For frontend testing, we used Playwright to check that the UI elements of each page appear properly and are usable. Unfortunately, we did not have sufficient time to investigate how to run several different interactive Playwright sessions to mock different users logging on in different roles to be matched by the Collab Section Manager. Instead, we manually tested these features my having one person log into the application with several different email addresses and selecting different roles in different browsers.
For backend testing, we used Junit to unit test and integration test our backend server and code. First, we unit tested all of the non-handler classes, including classes that represent debugging partners, help requesters, the queues for each, and more. Then, we tested all of the handlers and endpoints available from the server.

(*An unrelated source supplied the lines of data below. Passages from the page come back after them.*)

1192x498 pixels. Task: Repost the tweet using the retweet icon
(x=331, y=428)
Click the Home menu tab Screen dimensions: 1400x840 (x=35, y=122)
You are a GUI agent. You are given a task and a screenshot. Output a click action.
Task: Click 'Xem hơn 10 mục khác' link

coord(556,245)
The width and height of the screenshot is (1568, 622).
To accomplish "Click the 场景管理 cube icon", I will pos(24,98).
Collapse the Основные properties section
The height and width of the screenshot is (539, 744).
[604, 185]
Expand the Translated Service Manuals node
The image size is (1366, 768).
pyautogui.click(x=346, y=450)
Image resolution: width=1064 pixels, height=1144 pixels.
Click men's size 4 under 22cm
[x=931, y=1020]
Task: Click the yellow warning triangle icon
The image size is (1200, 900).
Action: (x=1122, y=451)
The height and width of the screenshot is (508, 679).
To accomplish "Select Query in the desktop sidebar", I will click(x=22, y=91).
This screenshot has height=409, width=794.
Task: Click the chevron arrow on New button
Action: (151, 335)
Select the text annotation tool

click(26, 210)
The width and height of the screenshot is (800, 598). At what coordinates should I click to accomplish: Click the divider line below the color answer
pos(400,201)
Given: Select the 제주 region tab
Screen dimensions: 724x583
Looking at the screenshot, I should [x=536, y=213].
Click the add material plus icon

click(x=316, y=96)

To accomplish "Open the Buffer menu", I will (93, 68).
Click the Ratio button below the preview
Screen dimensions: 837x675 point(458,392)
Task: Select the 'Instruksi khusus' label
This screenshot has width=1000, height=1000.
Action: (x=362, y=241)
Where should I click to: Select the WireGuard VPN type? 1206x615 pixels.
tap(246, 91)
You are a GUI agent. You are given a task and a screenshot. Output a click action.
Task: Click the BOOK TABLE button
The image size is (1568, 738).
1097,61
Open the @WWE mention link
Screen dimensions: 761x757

Finally, for integration testing, we placed these in the TestIntegration file in the handlers test directory.
Currently, the integration tests have the @Test tag commented out, because they cause the mvn test command to fail. This is because, to test integration with a server and a dispatcher, the route mapping is completed differently from the regular unit tests that we run with mvn test. Still, with these integration tests, we demonstrate that help requesters and debugging partners are matched in the right order, can leave, can be flagged, and more.
Unfortunately, after many hours of effort, we were unable to use Render or Heroku to deploy the backend of our program. As such, we run this application locally.
To build and run the program, you must run the backend and frontend separately. If you do not run the backend, the frontend login will fail!
To run the frontend, cd front
to get into the front directory. Then run npm install
to install dependencies, and then npm start
to run the frontend locally in port 3000 by default.
To run the backend, cd back
to get into the back directory. Then run mvn compile exec:java
to run the backend locally in port 3333 by default.
To run the frontend tests, cd front
to get into the front directory. Then run npx playwright install
, then npx playwright test
or npx playwright test --ui
to run the playwright tests.
To run the backend tests, cd back
to get into the back directory. Then run mvn clean
to clean the target directory and mvn test
to run the backend tests. To run the integration tests, you can run these by un-commenting the @Test tags and then using the green arrow play button to run them individually.